> **TEXTO FORNECIDO**:
────────────────────
As forças de coesão da ética do coletivo mantiveram-se através do efeito conservador de tábuas de leis e de escritos sagrados. O seu caráter escrito permitiu a instauração de um cânon, mesmo que a reinterpretação dos seus parágrafos acabasse por ser incompreensível.

Em todo este processo predomina o princípio implícito de queTens de ser o descendente dos teus predecessores, pelo que talvez seja correto inferir que toda a moral é em princípio uma moral de escravos.

 

Como a modernidade ocidental procura sistematicamente a inovação, o falho de cópia entre gerações, voluntário ou não, vai começar a surgir cada vez com maior frequência, a ponto de o coletivo não vir a ser mais que um agregado de desertores da tradição recebida.
────────────────────
> **LISTAGEM FORNECIDA**:
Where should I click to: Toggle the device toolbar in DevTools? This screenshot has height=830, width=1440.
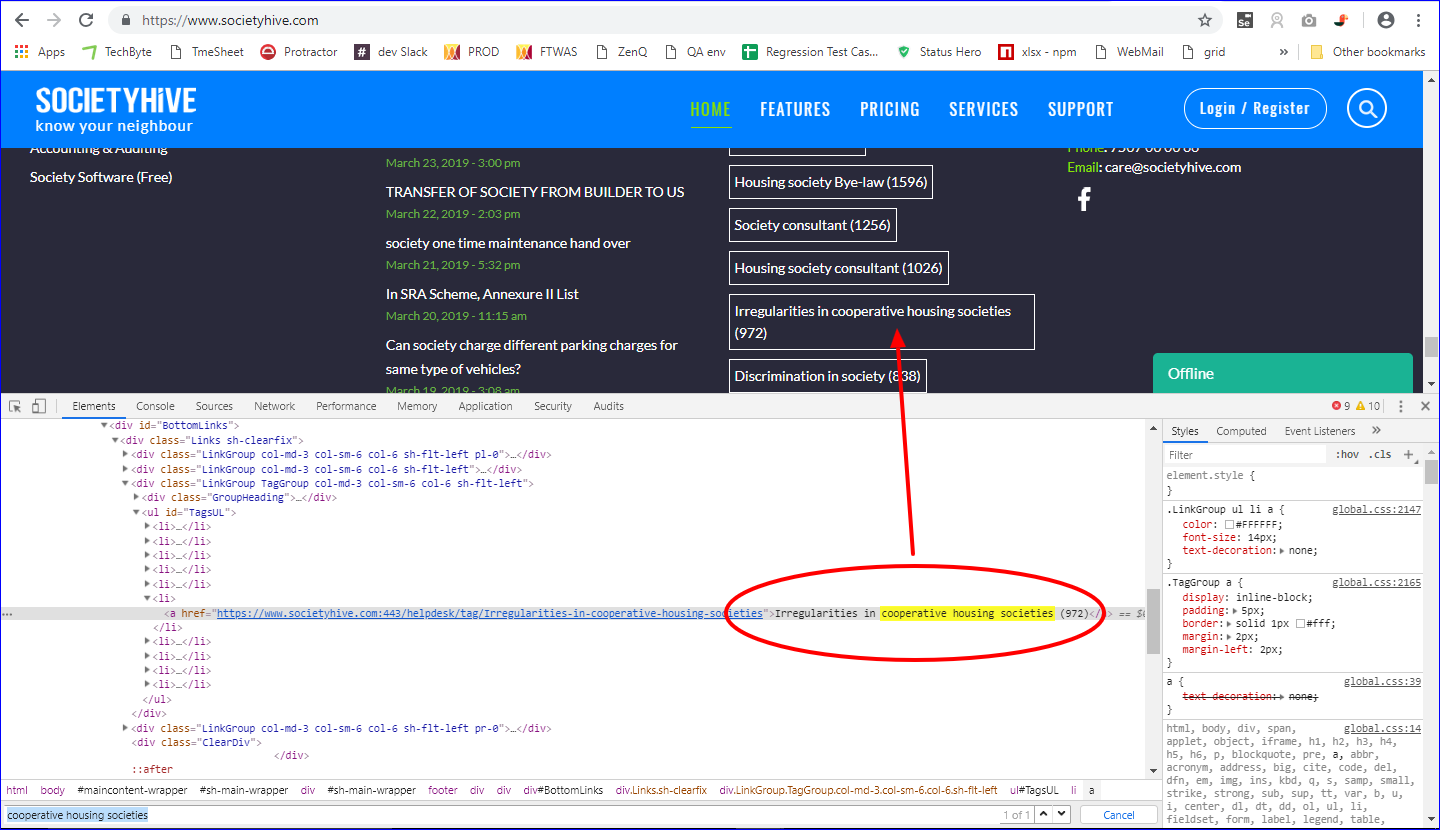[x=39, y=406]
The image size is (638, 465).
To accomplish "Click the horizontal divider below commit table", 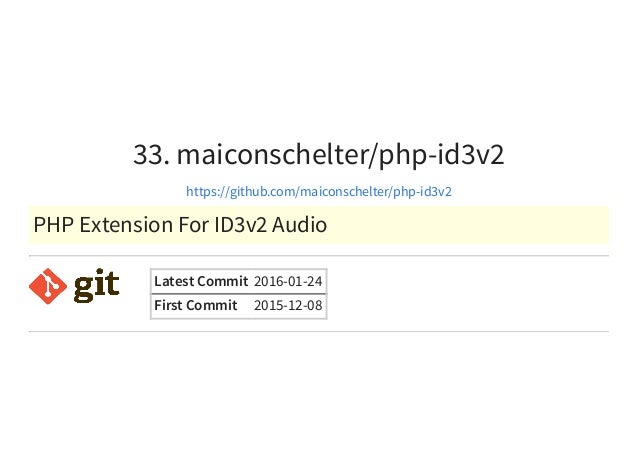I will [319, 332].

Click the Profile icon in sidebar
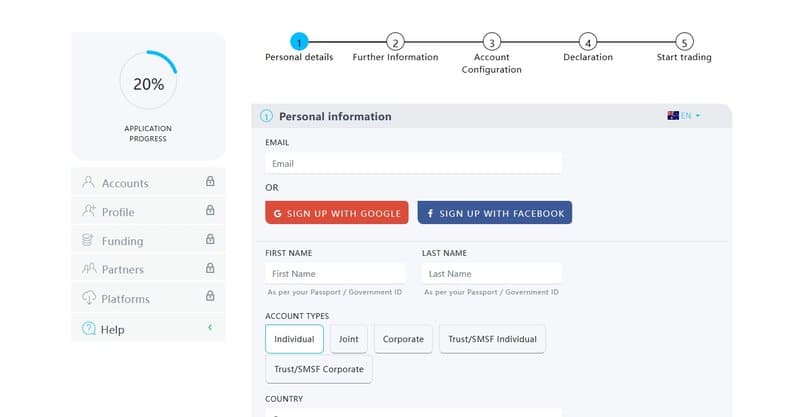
────────────────────
> **OBJETIVO DO EXERCÍCIO**:
De acordo com o texto fornecido, o que permitiu o caráter escrito das tábuas de leis e dos escritos sagrados?

> **RESPOSTA DA TAREFA**:
Permitiu a instauração de um cânon.